Tally the lines in the listing below that include "coordinates". Answer with the count and nothing more.

» **Data records**:
##########

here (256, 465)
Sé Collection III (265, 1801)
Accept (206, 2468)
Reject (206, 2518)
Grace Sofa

##########

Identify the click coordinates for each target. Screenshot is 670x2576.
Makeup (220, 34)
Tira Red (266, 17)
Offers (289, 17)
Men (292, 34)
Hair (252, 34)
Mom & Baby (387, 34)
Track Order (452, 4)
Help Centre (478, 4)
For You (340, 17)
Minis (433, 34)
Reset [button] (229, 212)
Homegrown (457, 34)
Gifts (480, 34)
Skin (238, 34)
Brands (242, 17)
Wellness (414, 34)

##########

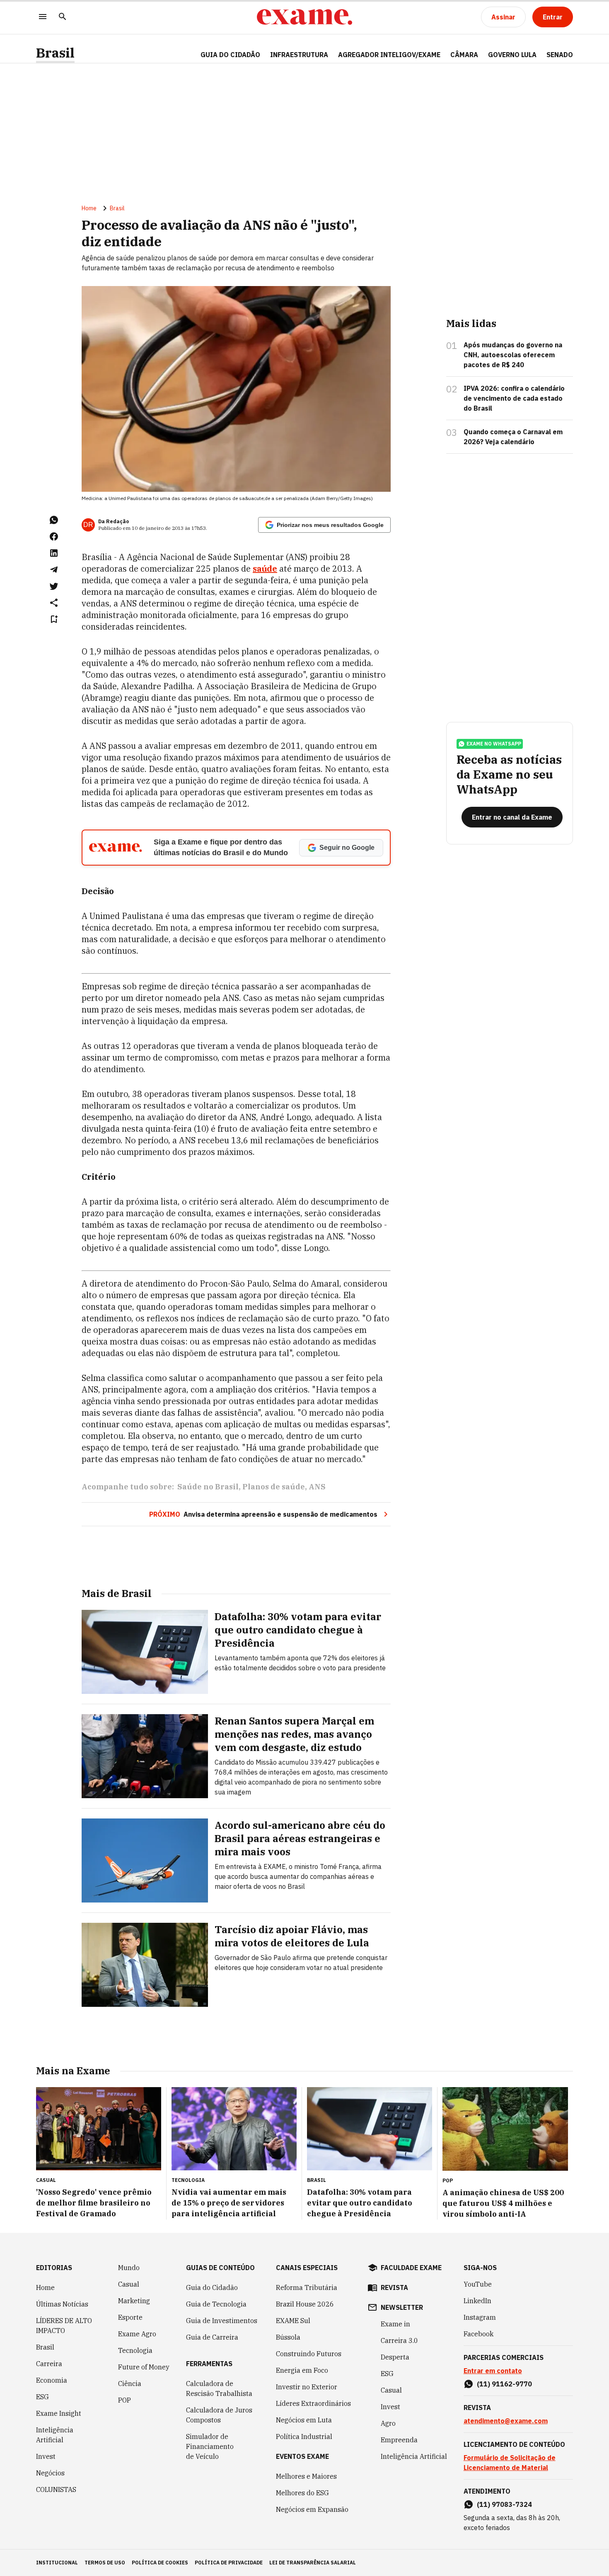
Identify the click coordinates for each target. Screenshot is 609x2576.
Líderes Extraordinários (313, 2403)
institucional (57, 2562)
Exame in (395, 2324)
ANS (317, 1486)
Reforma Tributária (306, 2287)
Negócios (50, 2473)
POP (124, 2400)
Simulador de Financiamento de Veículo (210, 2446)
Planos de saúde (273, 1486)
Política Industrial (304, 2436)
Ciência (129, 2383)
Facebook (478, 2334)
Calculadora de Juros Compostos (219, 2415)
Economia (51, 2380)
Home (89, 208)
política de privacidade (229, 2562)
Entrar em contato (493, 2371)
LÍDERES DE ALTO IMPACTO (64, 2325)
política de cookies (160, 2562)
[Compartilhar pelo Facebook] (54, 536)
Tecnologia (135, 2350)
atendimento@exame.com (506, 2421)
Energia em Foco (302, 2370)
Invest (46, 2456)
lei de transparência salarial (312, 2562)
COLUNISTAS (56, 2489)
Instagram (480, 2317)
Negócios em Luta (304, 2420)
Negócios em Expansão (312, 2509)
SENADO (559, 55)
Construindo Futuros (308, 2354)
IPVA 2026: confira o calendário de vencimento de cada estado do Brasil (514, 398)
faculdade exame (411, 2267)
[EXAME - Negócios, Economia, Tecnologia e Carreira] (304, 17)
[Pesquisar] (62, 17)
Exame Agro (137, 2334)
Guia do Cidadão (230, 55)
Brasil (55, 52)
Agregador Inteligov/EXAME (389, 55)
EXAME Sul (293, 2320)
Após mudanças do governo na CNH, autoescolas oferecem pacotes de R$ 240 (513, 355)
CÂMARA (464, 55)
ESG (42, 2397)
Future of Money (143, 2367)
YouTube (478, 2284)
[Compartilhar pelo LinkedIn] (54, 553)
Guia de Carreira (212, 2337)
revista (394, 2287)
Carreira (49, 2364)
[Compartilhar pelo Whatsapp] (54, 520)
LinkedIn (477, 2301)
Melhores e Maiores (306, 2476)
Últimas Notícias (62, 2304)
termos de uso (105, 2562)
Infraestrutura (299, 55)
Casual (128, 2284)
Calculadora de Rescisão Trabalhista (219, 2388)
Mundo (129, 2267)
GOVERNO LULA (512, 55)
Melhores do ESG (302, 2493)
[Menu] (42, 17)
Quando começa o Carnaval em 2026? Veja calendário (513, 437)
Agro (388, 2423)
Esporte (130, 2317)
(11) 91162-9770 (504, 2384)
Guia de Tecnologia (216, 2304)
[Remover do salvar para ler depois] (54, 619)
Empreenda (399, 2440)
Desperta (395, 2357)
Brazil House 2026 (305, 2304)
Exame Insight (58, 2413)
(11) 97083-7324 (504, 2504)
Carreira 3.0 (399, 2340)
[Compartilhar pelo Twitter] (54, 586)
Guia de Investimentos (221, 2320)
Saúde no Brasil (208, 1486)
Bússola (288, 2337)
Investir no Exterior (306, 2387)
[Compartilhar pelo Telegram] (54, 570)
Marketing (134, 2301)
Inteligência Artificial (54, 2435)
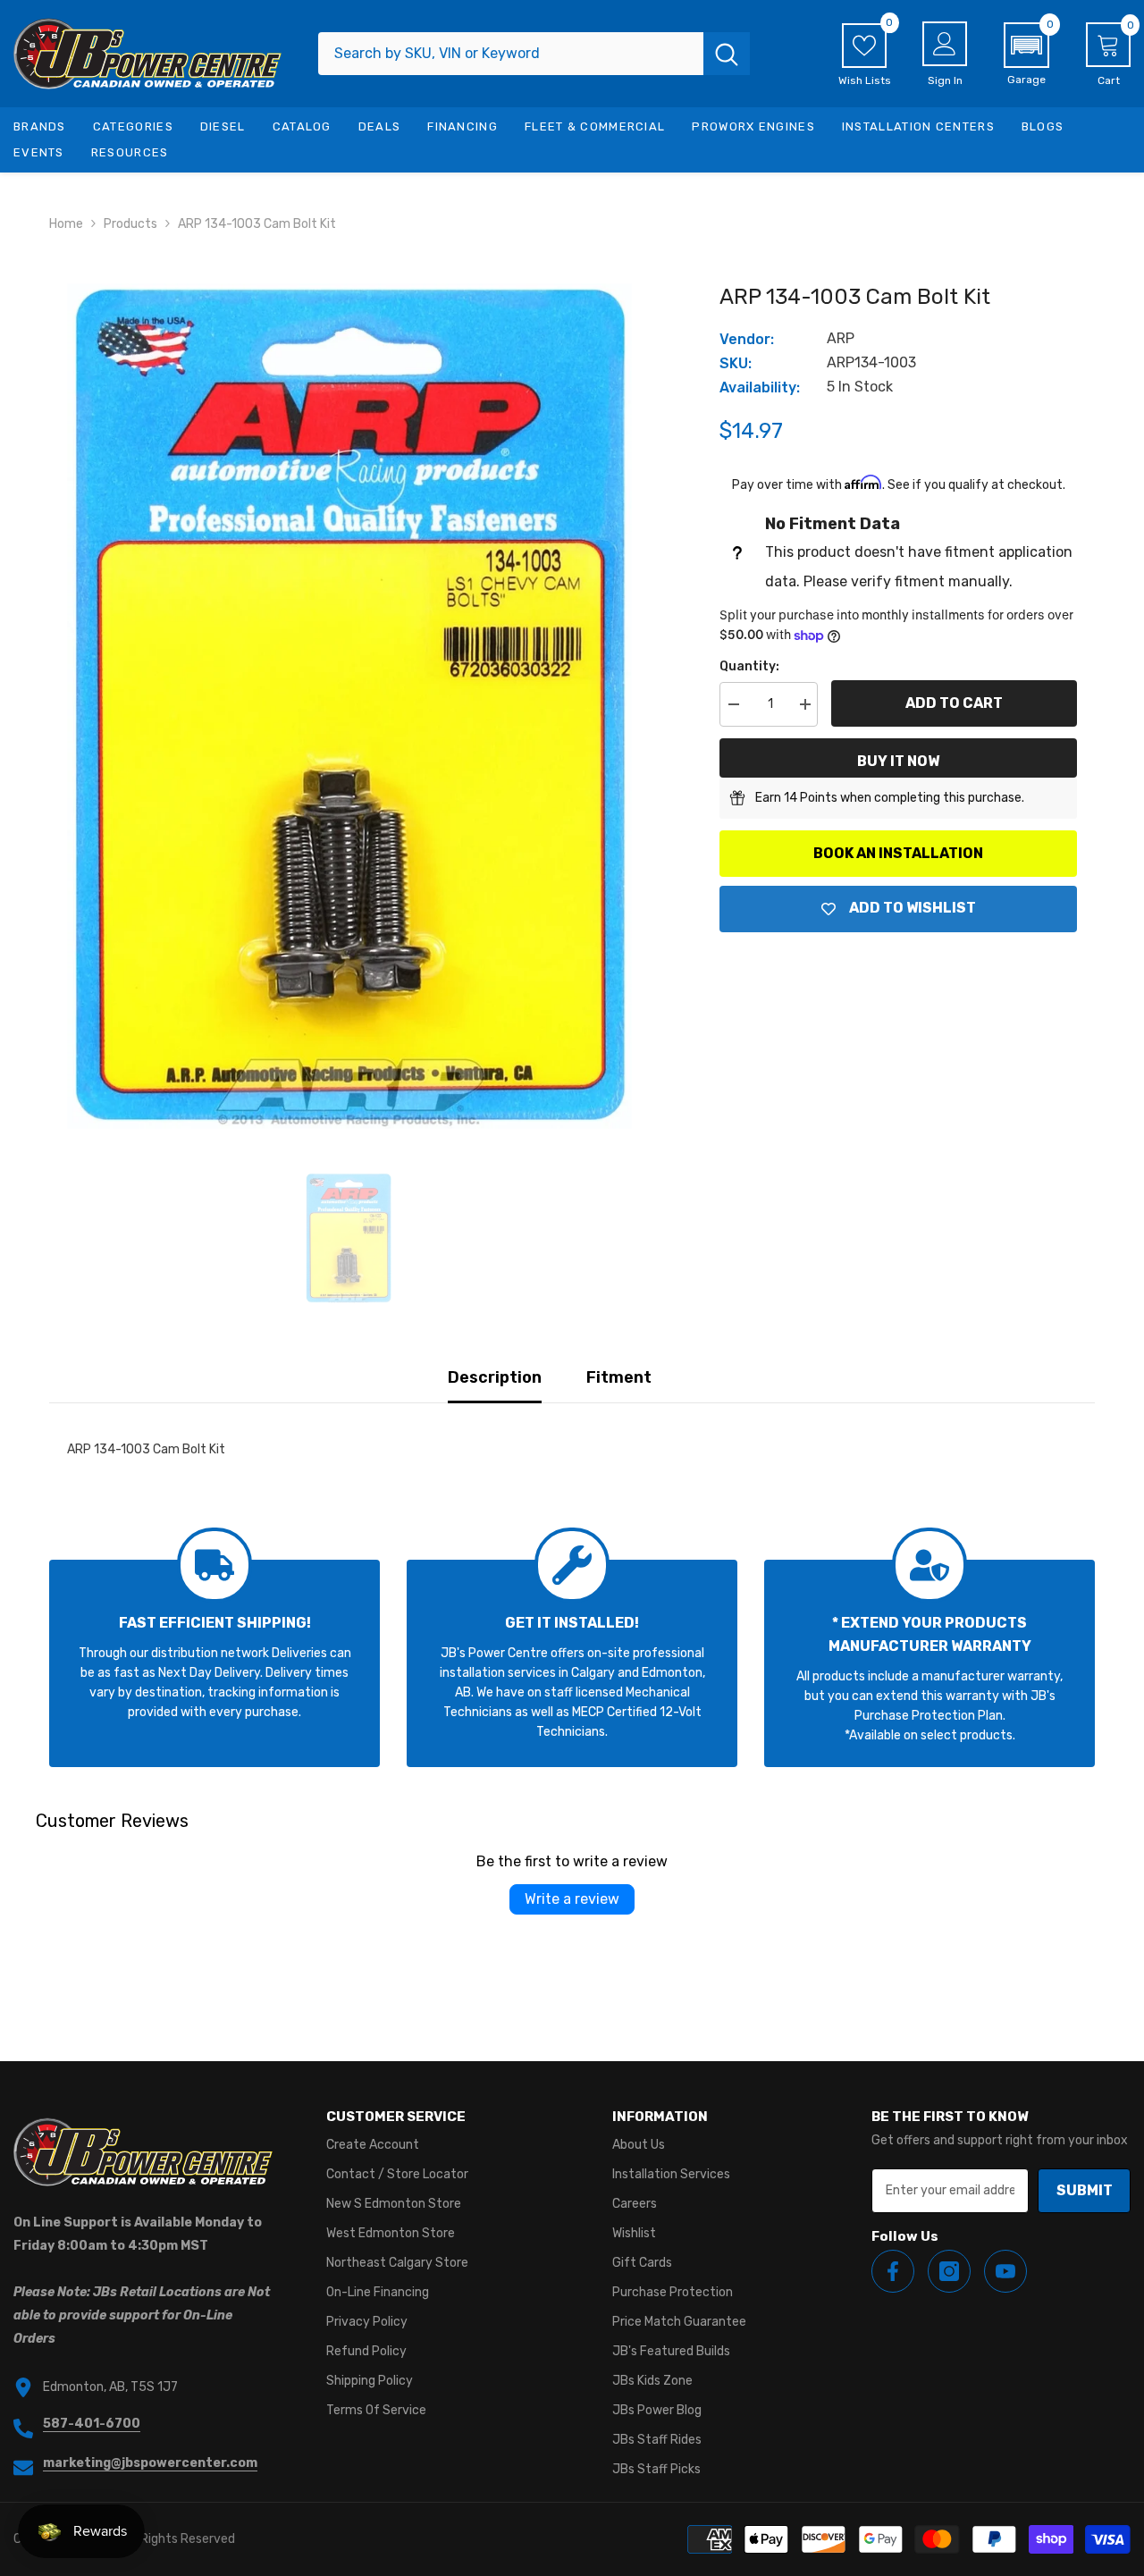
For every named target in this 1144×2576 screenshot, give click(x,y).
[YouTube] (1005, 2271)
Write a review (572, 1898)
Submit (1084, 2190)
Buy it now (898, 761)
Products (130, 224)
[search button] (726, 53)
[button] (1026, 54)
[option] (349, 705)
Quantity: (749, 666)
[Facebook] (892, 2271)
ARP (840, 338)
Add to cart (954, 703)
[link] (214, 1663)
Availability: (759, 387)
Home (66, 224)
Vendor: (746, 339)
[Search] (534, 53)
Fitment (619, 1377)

##########

» **Exercise result**: 2